## Exercise
Pull each line containing "link" out of the data and copy it.

(Stored data)

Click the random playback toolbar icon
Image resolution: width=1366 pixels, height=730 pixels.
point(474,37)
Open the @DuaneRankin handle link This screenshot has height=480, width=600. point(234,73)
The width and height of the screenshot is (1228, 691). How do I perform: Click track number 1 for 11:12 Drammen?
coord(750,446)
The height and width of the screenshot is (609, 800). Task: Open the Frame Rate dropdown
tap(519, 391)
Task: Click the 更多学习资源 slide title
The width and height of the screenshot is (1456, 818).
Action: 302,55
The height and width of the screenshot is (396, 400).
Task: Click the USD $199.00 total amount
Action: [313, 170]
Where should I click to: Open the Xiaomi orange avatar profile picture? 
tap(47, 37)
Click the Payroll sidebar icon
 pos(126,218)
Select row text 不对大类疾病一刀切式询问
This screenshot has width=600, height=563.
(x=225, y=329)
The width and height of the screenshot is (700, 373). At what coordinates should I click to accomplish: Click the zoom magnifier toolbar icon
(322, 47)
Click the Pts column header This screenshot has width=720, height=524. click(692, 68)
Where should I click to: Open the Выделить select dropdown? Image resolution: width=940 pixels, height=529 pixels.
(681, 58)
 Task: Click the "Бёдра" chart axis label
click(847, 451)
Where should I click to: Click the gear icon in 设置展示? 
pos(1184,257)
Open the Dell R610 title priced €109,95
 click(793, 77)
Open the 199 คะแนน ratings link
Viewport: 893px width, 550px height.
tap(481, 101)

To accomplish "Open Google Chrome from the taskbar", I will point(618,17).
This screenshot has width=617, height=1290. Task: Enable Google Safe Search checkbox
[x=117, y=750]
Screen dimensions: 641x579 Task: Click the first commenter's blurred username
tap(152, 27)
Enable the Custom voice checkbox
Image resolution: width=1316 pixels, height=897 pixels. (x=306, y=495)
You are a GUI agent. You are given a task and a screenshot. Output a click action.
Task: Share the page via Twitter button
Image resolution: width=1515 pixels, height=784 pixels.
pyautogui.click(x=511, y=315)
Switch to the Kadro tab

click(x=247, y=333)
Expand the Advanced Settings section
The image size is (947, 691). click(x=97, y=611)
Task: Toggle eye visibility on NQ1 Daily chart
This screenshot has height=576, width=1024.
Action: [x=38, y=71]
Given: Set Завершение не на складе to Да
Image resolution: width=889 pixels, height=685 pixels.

## Finished exercise
Open the @DuaneRankin handle link This screenshot has height=480, width=600. point(234,73)
Open the 199 คะแนน ratings link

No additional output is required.